A prisão e o que ela representa
Na terça-feira (25/11/2025), o Supremo Tribunal Federal (STF), por meio do ministro Alexandre de Moraes, decretou o início imediato da execução da pena de Almir Garnier. Ele foi condenado a 24 anos de reclusão em regime fechado.
A corte concluiu que Garnier foi “o único comandante das Forças Armadas a aderir explicitamente ao plano golpista” articulado para manter o então presidente Jair Bolsonaro no poder, mesmo após sua derrota eleitoral. A acusação levou em conta provas como comunicações internas, depoimentos e a disponibilização de tropas da Marinha para o golpe.
Além disso, pesaram contra ele atos simbólicos considerados gravíssimos; entre eles, o desfile de tanques da Marinha pela Praça dos Três Poderes, em agosto de 2021, no mesmo dia da votação da PEC do voto impresso. A Procuradoria-Geral da República interpretou isso como uma manobra de intimidação ao Congresso.
Outro gesto analisado foi a ausência de Garnier na cerimônia de transmissão de comando da Marinha, no início do novo governo federal: sinal, segundo os autos, de insubordinação institucional e alinhamento com o golpe.
O contexto mais amplo: o fim de um ciclo golpista
A condenação de Garnier faz parte da conclusão do processo que apurou o núcleo central da trama golpista, que incluiu também Bolsonaro e outros militares, generais e ex-autoridades. Com o trânsito em julgado, não há mais possibilidade de recursos, e as penas começaram a ser executadas imediatamente.
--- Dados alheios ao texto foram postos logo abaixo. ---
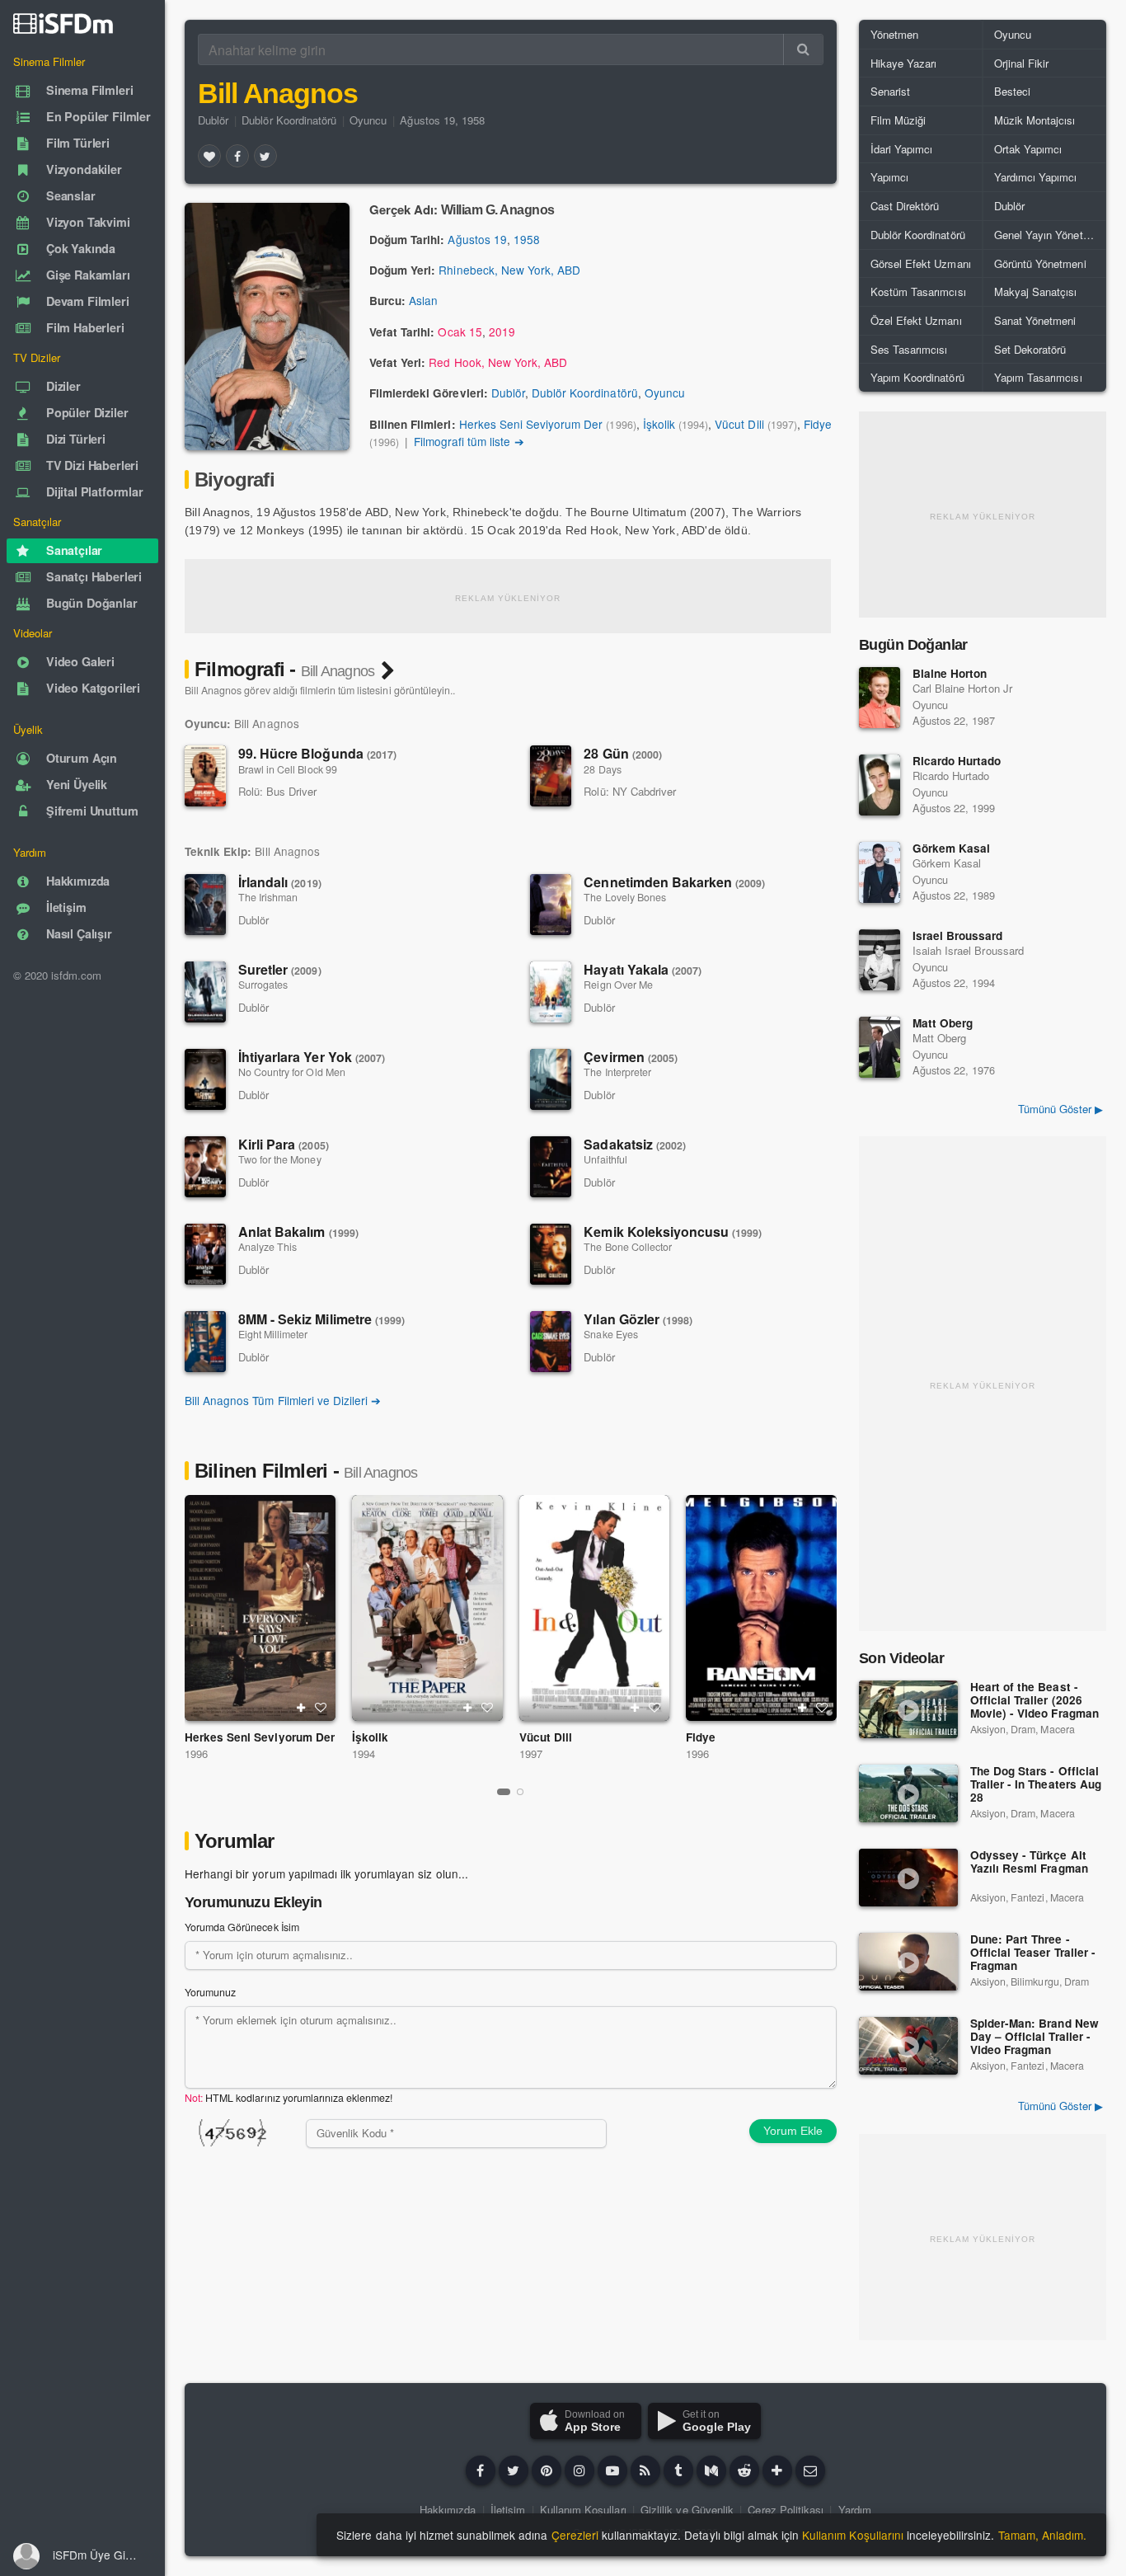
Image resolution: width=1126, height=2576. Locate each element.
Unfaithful (605, 1159)
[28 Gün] (550, 775)
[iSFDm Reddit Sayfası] (744, 2470)
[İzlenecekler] (301, 1707)
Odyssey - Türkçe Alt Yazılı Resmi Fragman (1029, 1862)
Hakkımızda (448, 2509)
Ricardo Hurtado (957, 761)
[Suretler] (205, 991)
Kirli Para (283, 1144)
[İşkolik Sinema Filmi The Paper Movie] (427, 1608)
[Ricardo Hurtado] (879, 785)
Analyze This (267, 1246)
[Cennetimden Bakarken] (550, 904)
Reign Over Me (618, 984)
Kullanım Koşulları (583, 2509)
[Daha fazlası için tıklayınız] (777, 2470)
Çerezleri (574, 2535)
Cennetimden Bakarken (674, 881)
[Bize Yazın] (810, 2470)
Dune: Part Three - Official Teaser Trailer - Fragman (1033, 1953)
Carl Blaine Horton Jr (962, 688)
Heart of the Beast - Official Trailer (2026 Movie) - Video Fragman (1034, 1701)
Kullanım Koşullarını (852, 2535)
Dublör (213, 120)
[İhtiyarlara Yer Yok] (205, 1079)
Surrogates (263, 984)
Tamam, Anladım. (1042, 2535)
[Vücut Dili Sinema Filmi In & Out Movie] (594, 1608)
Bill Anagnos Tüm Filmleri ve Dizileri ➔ (283, 1400)
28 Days (602, 769)
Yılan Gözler (638, 1318)
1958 (527, 239)
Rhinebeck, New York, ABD (509, 269)
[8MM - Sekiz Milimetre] (205, 1341)
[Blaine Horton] (879, 697)
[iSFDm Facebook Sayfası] (480, 2470)
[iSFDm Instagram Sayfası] (579, 2470)
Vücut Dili (739, 424)
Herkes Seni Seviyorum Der (531, 424)
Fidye (818, 424)
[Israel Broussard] (879, 959)
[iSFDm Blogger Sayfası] (645, 2470)
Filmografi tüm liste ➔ (469, 441)
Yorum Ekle (793, 2130)
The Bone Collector (628, 1246)
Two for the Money (279, 1159)
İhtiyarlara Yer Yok (311, 1056)
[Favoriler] (209, 155)
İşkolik (659, 424)
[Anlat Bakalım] (205, 1254)
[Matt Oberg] (879, 1047)
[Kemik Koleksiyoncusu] (550, 1254)
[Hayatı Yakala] (550, 991)
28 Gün (623, 753)
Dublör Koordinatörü (289, 120)
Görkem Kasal (951, 848)
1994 (363, 1753)
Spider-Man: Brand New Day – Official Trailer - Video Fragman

Para o Estado de Direito, trata-se de um momento histórico: legitima o princípio de que a democracia não tolera conspiradores nem insubordinação. Para a memória coletiva, representa mais um capítulo de reparação: uma tentativa de resgatar a responsabilidade institucional e moral.
O que muda e o que permanece como alerta
Com a prisão de Garnier, o Brasil assiste não apenas a uma sanção, mas a um recado claro: as Forças Armadas e seus comandantes, assim como qualquer cidadão, estão sujeitos à lei. A medida fortalece a confiança de parcela da sociedade de que a justiça pode ser aplicada sem privilégios.
Mas a punição não encerra o debate. É urgente refletir sobre as causas que permitiram a construção desse plano golpista: provas materiais, adesões, clima de instabilidade institucional e desinformação. É hora de reconstruir a confiança nas instituições, com transparência, ética e vigilância constante.